[Source data]
Segment Open

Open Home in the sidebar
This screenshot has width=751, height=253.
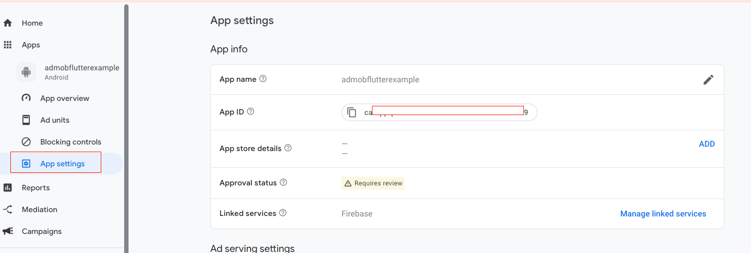32,23
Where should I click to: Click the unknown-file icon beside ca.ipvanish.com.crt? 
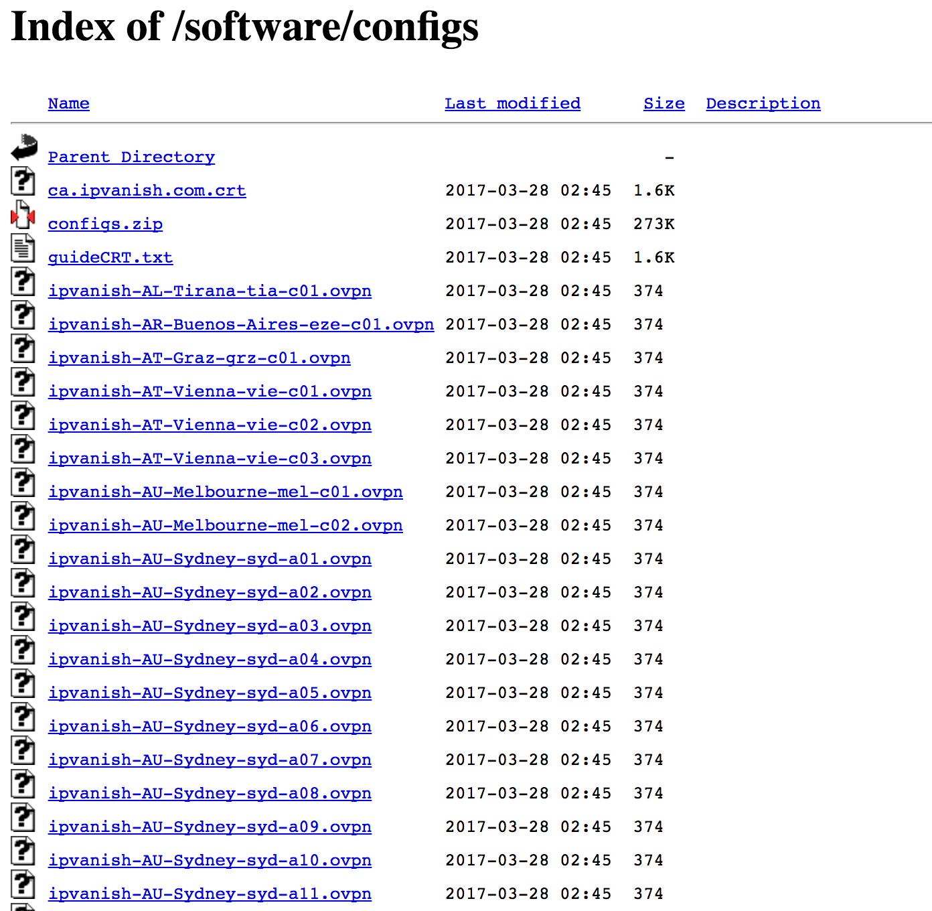[x=23, y=182]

Segment Closed

### [About this task]
Start to finish, write out the data above exactly, omitting all pictures.

### [Reply to the task]
Open Home in the sidebar
This screenshot has width=751, height=253.
32,23
Where should I click to: Click the unknown-file icon beside ca.ipvanish.com.crt? 
[x=23, y=182]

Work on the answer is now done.